_Extrait_.
※

Eu flags in front of european commission

Les directives 2022/2464 du 14 décembre 2022[1], dite directive CSRD, et 2024/1760 du 13 juin 2024 sur le devoir de vigilance des entreprises en matière de durabilité, dite directive CS3D[2], avaient apporté un souffle nouveau laissant espérer le développement d’activités plus respectueuses de l’environnement. La proposition de directive dite Omnibus depuis le 26 février 2025, présentée par la Commission européenne comme une « avancée majeure » [3], laisse à l’inverse place à un retour en arrière. Ce texte vise « à simplifier les règles de l’UE, à stimuler la compétitivité et à libérer des capacités d’investissement supplémentaires »[4]. Il entend privilégier une approche stratégique plutôt qu’une simple mise en conformité. Au prétexte louable de simplification, l’Union européenne pourrait toutefois, si le texte était voté en l’état, faire un grand « pas de côté » face aux défis environnementaux, climatiques et de droits humains.

Ironiquement, c’est au nom de cette même compétitivité que les deux précédents textes avaient été établis, comme le souligne le 1er considérant de la directive CSRD : « Le pacte vert est la nouvelle stratégie de croissance de l’Union. Cette stratégie vise à transformer l’Union en une économie moderne, efficace dans l’utilisation des ressources et compétitive, caractérisée par l’absence d’émission nette de gaz à effet de serre (GES) d’ici 2050. »

※

_Énoncé 1_. Dans l'extrait sur les directives européennes de durabilité, à quelle échéance le 1er considérant de la directive CSRD fixe-t-il l'absence d'émission nette de gaz à effet de serre ?
_Énoncé 2_. Poursuivez l'extrait sur les directives européennes de durabilité à partir de sa dernière phrase.

※

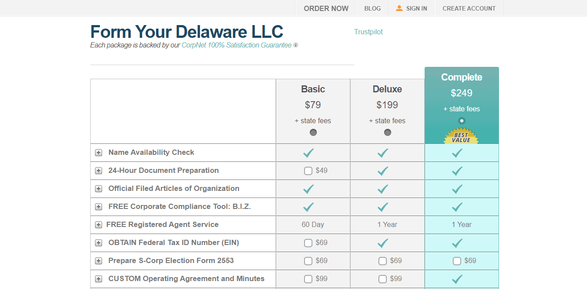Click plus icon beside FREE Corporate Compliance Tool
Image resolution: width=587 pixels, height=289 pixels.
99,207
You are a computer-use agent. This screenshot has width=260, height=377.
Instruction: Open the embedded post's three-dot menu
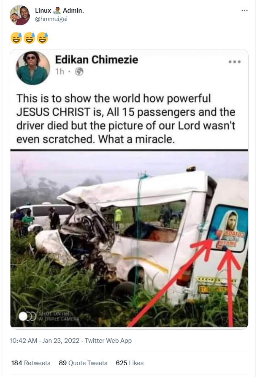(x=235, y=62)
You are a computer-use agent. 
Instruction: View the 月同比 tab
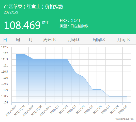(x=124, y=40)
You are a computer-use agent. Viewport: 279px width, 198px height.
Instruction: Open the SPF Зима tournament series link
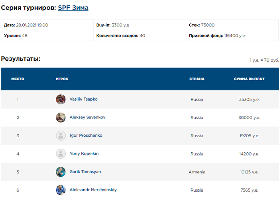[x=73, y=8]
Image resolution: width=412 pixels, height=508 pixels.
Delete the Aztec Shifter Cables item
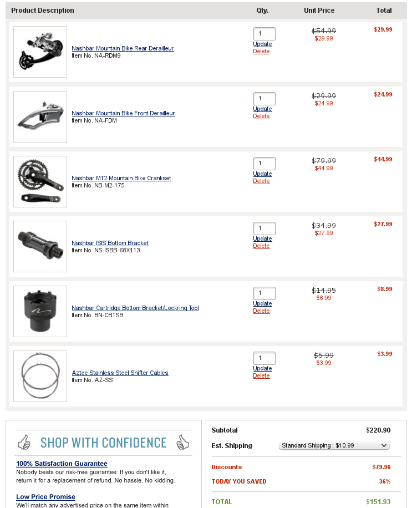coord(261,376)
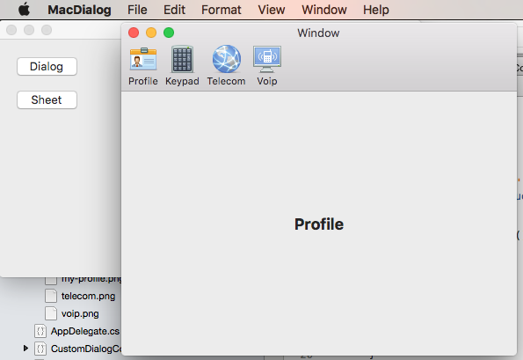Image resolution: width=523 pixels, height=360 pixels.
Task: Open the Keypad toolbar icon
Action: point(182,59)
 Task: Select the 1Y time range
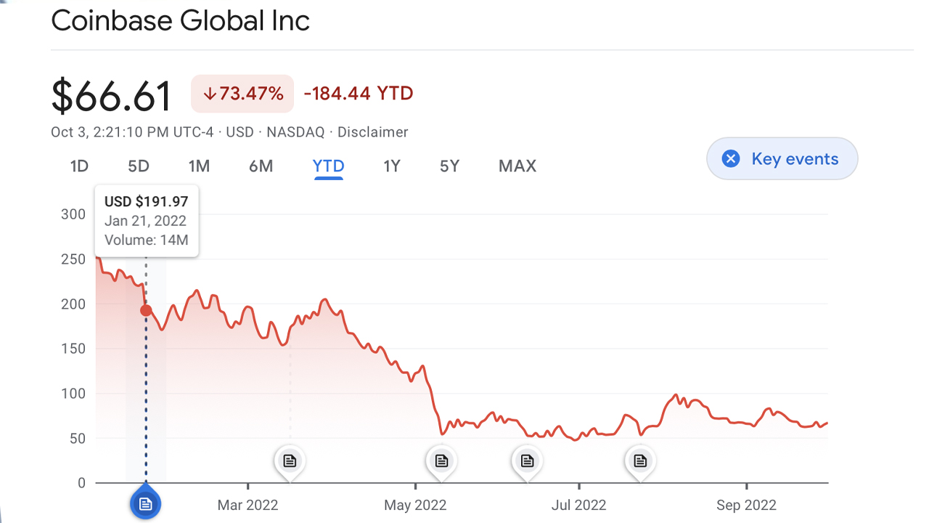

※

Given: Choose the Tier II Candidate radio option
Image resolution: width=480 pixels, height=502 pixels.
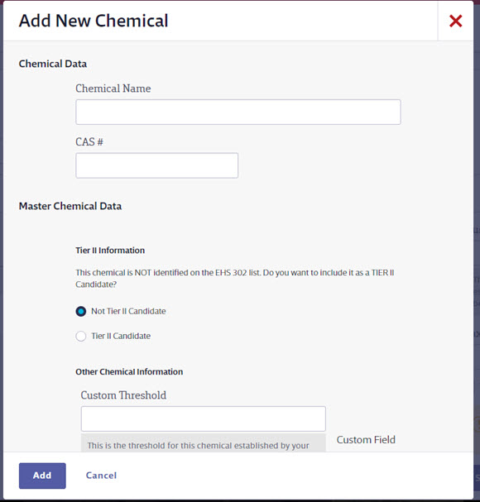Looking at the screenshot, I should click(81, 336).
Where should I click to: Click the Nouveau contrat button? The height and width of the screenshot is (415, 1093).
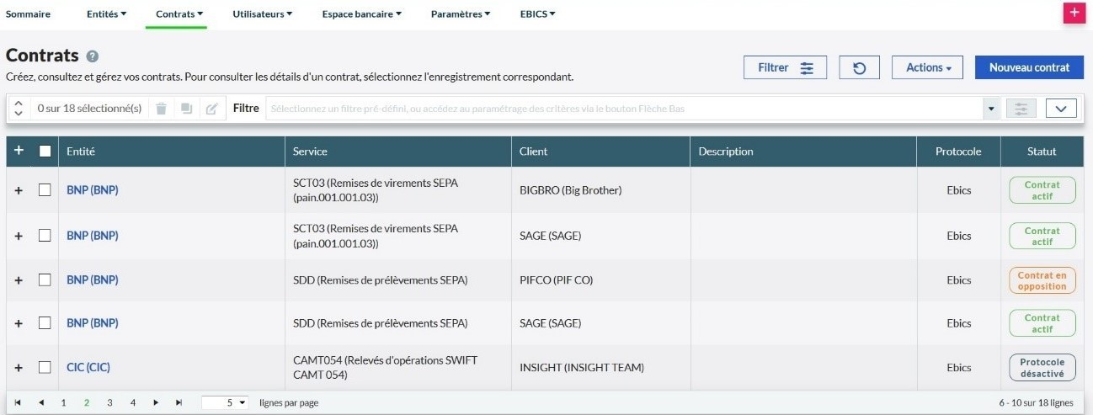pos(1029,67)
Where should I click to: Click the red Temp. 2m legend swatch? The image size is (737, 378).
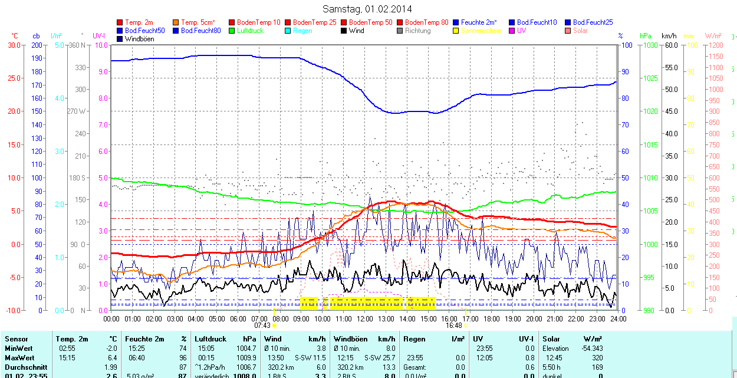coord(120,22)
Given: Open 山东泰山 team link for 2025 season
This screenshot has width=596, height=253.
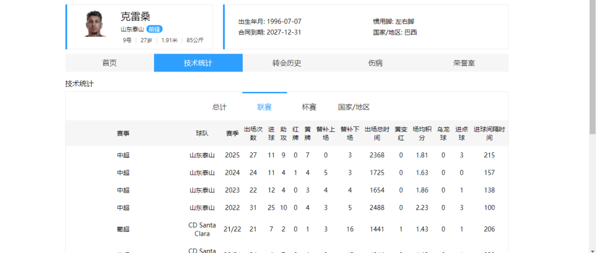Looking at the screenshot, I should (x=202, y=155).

※

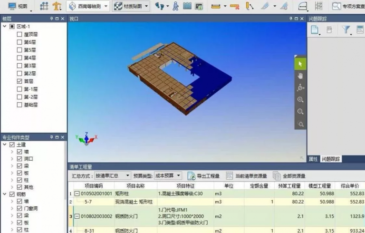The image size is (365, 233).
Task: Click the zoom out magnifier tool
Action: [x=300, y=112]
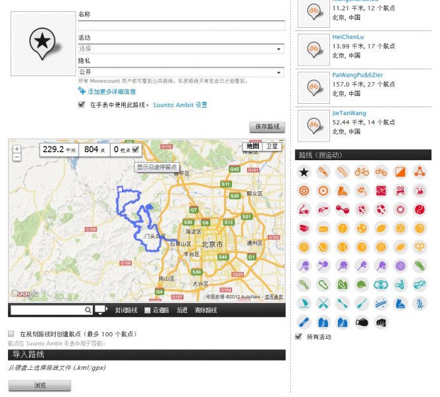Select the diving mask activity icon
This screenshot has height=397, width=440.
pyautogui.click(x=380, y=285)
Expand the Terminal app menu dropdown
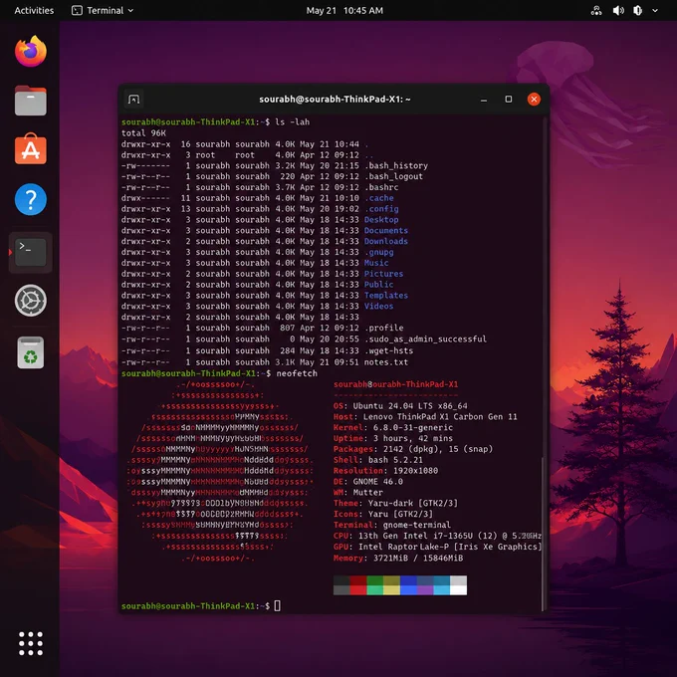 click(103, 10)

※

_Réponse attendue 1_. D'ici 2050.

_Réponse attendue 2_.
La Commission se veut rassurante : il n’est pas question de remettre en cause la poursuite du Pacte Vert. Mais à l’appui du rapport Draghi[5] préconisant de nouvelles orientations pour regagner en compétitivité et stimuler la croissance, la « boussole pour la compétitivité »[6], publiée le 29 janvier 2025, paraît suggérer que la régulation de l’activité des entreprises en faveur de l’environnement et des droits humains constituerait désormais un frein à l’innovation et à la compétitivité. Aussi, la proposition de directive doit être lue en creux : au-delà d’un assouplissement certain des contraintes de transparence et de vigilance (I), le sort des pistes d’améliorations envisagées par les précédentes directives semble compromis (II).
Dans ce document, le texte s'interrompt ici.